NEKA MENNA BARRETO | A banqueteira tem a impressão de que, no Natal, as pessoas querem tudo e vale tudo para ter uma "noite feliz". Até o dia 24, trabalha muito! Faz salada, terrine, peru desossado ou recheado com frutas tropicais (manga, mamão siciliano) e manda uma "bula" com todas as instruções para que o cliente simplesmente possa assar o prato em casa. "Tenho uma cozinha superindustrial." Seus 40 funcionários recebem ajuda de outros 15 extras. A equipe tem de se organizar direitinho para que aquela cliente, fiel há 20 anos, que não gosta de cebola, receba seus pratos "customizados". Os temperos ela deixa para cortar no dia, para que os pratos fiquem com mais sabor. Depois de toda a loucura, Neka embarca para o exterior. Mas, mesmo longe do trabalho, não consegue se distanciar do fogão. "Quando vejo, já estou preparando algum prato.

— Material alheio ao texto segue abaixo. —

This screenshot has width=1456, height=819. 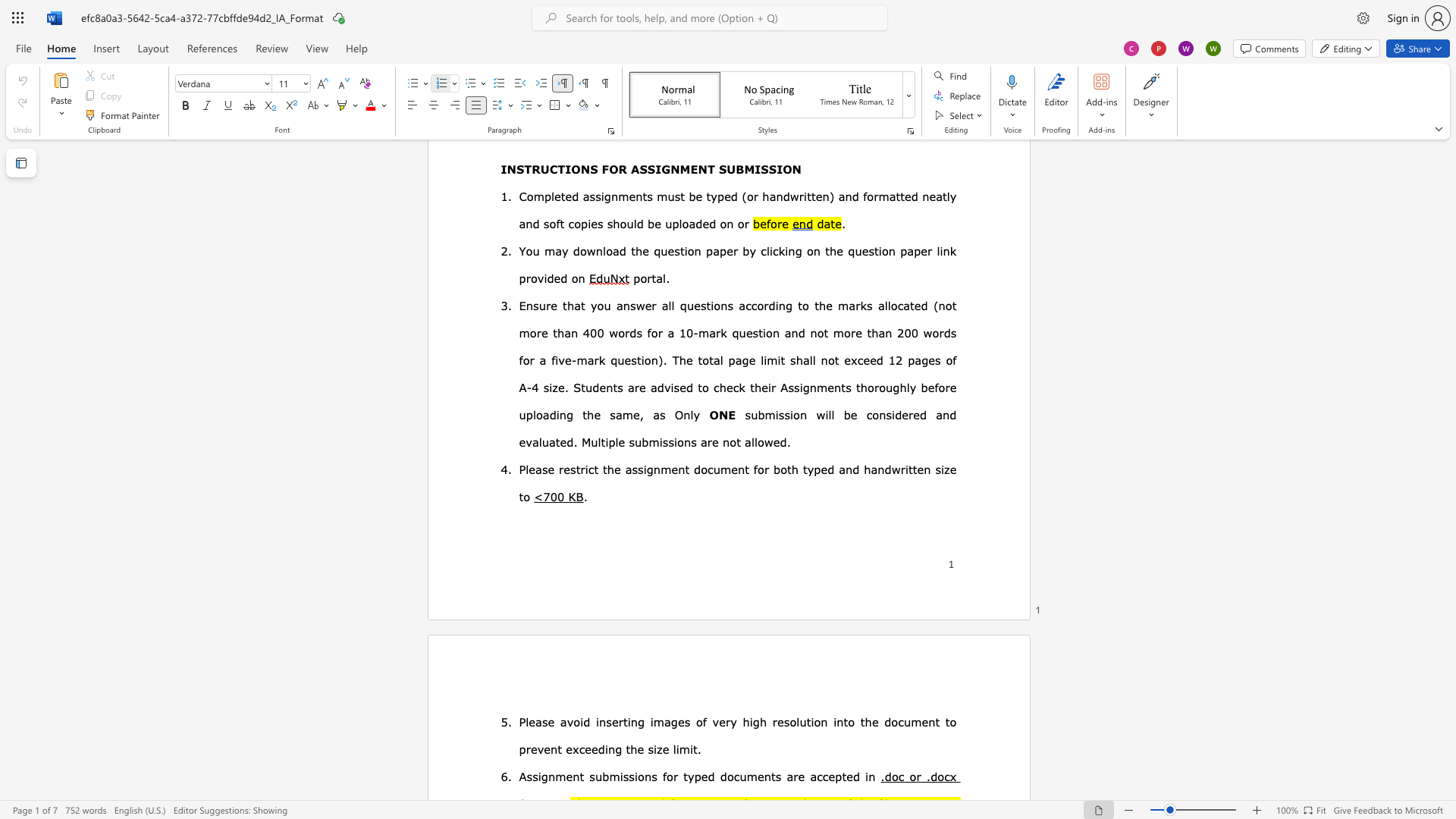 I want to click on the 1th character "d" in the text, so click(x=830, y=468).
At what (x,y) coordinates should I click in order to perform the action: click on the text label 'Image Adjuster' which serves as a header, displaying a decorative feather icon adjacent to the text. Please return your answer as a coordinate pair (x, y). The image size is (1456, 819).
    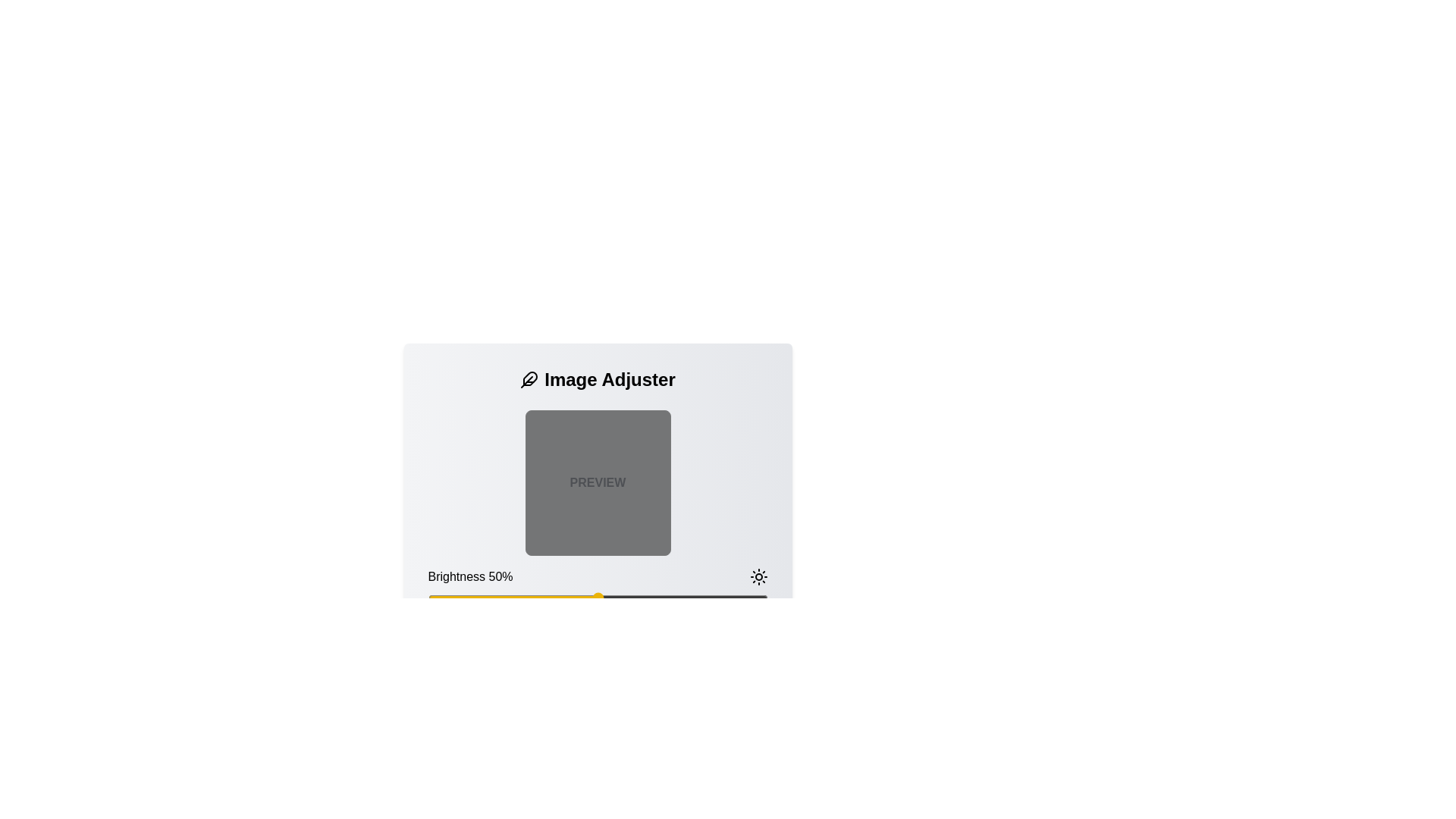
    Looking at the image, I should click on (597, 379).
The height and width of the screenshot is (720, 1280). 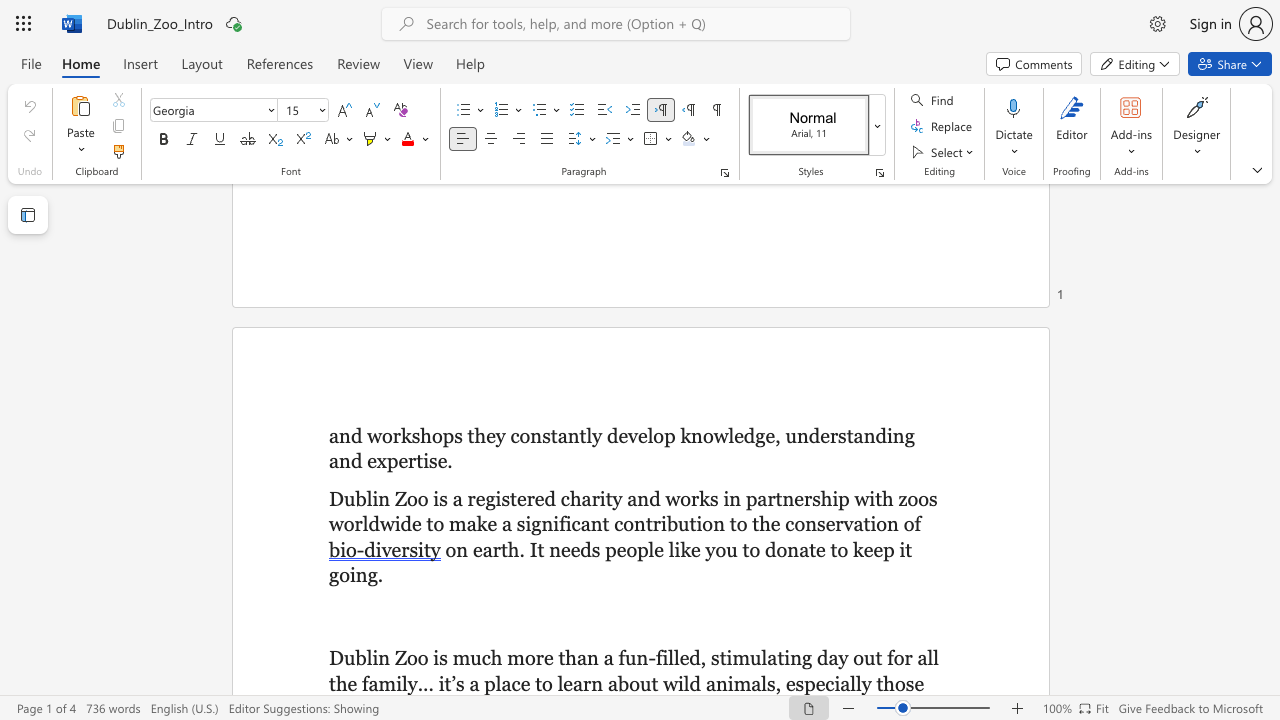 What do you see at coordinates (405, 658) in the screenshot?
I see `the subset text "oo is much more than" within the text "Dublin Zoo is much more than a fun-filled, stimulating day out for all the family..."` at bounding box center [405, 658].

Não tem jeito, é minha fonte de energia."

 

 

CAROL ROXO | Ela se formou em Filosofia, deu aulas por dez anos, mas nunca se esqueceu das reuniões em família – sempre ao redor da mesa. Para turbinar o salário de professora, decidiu vender chocolate. Sua madrinha, que pode ser chamada de fada madrinha, vivia fazendo propaganda da afilhada cozinheira. Até que uma pessoa encomendou um pernil de cordeiro para o Natal. Depois passou a fazer produções gastronômicas para diferentes clientes e eventos. Passado um ano, decidiu só cozinhar.

 

Suas encomendas para o Natal estão sendo feitas desde julho. "Às vezes tenho de recusar." Não faz nenhum evento sem corpo presente. "Sou muito chata", admite. Só tem uma coisa de que não gosta de fazer: salgadinhos. Acompanha os modismos gastronômicos, montando um cardápio "in", no qual já reinaram crepes, camembert com geleia de pimenta servido em torradas coloridas, rolls, coração de alcachofra... Neste Natal, seus clientes vão saborear pratos como cordeiro, pernil, salmão e outras delícias.

 

 

ANDRÉA FASANO | A meticulosidade que a empresária leva para seu bufê está de volta este ano na ceia de Natal da sua elegante clientela, pois Andrea ficou oito anos sem prestar esse serviço. No começo, atendia a festas pequenas. Ao longo de 20 anos, os pedidos foram aumentando. Hoje, chega a servir mil convidados. "Não deixo meu serviço nas mãos de ninguém. Não trabalho sem essa rigidez", assume, ao lado de sua sócia Patrícia Filardi (à esquerda na foto). Seu trabalho começa logo que a data da festa é escolhida. São várias reuniões até entender o que o cliente deseja. Leva até nutricionista, para acompanhar o andamento do serviço e verificar a temperatura dos alimentos. Não é à toda que sua agenda de fim de semana para 2010 está lotada.

 

 

GISLAINE OLIVEIRA | Ela se apresenta como nutricionista por formação e festeira por vocação. Largou a vida de professora para se dedicar à sua doçaria. E foi ali, em 1988, que seus clientes passaram a fazer encomendas para jantares. "Em cozinha trabalha quem realmente gosta." Para ela, o Natal é uma ocasião em que as pessoas valorizam tradição. Às vezes, tenta mudar algum item do cardápio, mantendo dois ou três que são ícones, mas os clientes não deixam. No topo dos pedidos estão o cuscuz, o peru, o camarão e a salada de grãos com romã. Manda tudo prontinho. E criou uma carta de instruções, para que o cliente saiba finalizar os pratos. Do dia 23 para 24, vira a noite preparando os assados. "Quem passa em casa para dar um beijo de Natal acaba trabalhando um pouco. Nem que seja enxugando louça", brinca. Já começa o ano sem reservas para o banquete do Natal seguinte.